— QUOTED PASSAGE —
------------------------
Amazon's June 10, 2026 US Seller Forums guidance on shared ASINs is a useful reminder for brand owners and resellers. Amazon explains that its catalog is product-based, so more than one seller can offer the same product on one detail page when the item is truly the same.
For US sellers, and for UK sellers managing Amazon.com or similar catalog risk, the practical problem starts when a normal shared ASIN is confused with an unauthorized seller, counterfeit offer, materially different product, listing edit, or IP complaint. The first step is evidence control, not a broad report.
Do not call every new offer a violation
A new seller on the detail page may be ordinary offer competition. Report or appeal only after you can show whether the issue is product mismatch, counterfeit risk, protected content, catalog tampering, or a real Account Health impact.
Short answer: freeze the ASIN record first
Before opening Brand Registry, Seller Support, or an Account Health case, save the state of the ASIN while the problem is visible. Amazon will need to understand what changed, who was selling, and why the offer did or did not match the detail page.
- Save the ASIN, marketplace, product title, brand, model, package quantity, images, bullet points, variation family, and contribution or edit history where available.
- Capture the offer list with seller display names, condition, fulfillment method, price, shipping promise, Featured Offer status, and timestamp.
- Record whether the other seller is only offering the same product or whether the detail page itself changed.
- Keep any buyer complaints, returns, Voice of the Customer entries, product reviews, A-to-Z claims, or Account Health notices tied to the ASIN.
- If you are a brand owner, confirm the Brand Registry role that gives access to Report a Violation or listing-protection tools.
Separate shared-ASIN competition from material mismatch
Amazon's shared-ASIN model depends on the product being the same. If the other seller is selling the same item in the same condition, the issue may be commercial competition or Featured Offer loss, not a policy violation. If the item is different, the route changes.
- Treat it as normal shared-ASIN activity when the offer is the same brand, model, version, pack quantity, condition, and product identity shown on the page.
- Treat it as product-detail-page mismatch when the other offer appears to ship a different model, bundle, region version, warranty posture, accessory set, or condition than the page describes.
- Treat it as counterfeit or inauthentic risk only when you have evidence that the product shipped is not genuine, not traceable, or materially different from the branded item.
------------------------
— GIVEN DATA —
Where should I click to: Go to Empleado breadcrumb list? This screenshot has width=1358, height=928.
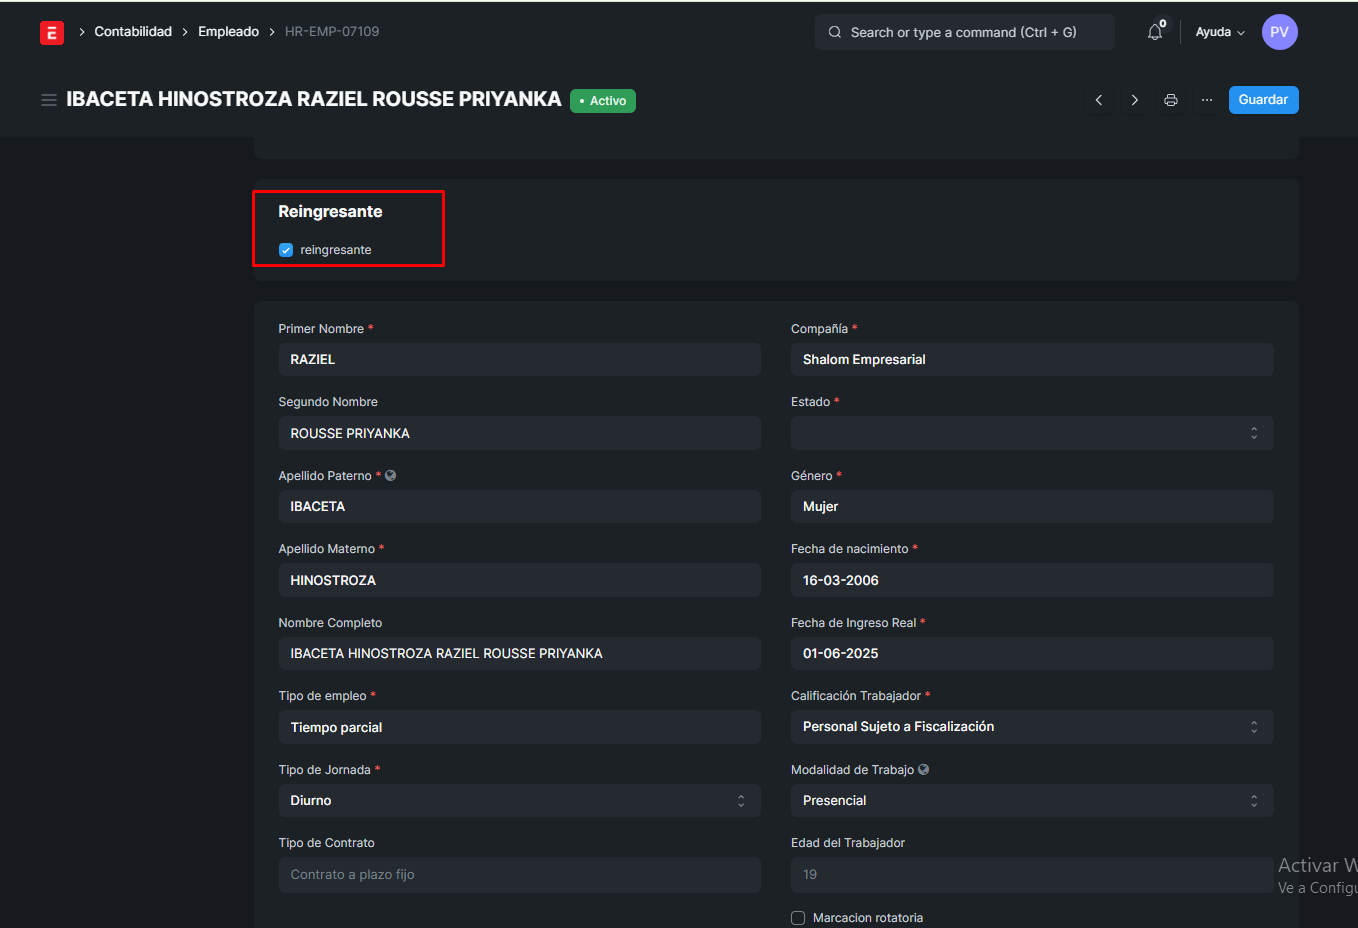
------------------------
In the text on shared ASINs, what is named as the first step when a normal shared ASIN is confused with an unauthorized seller or counterfeit offer?

Evidence control, not a broad report.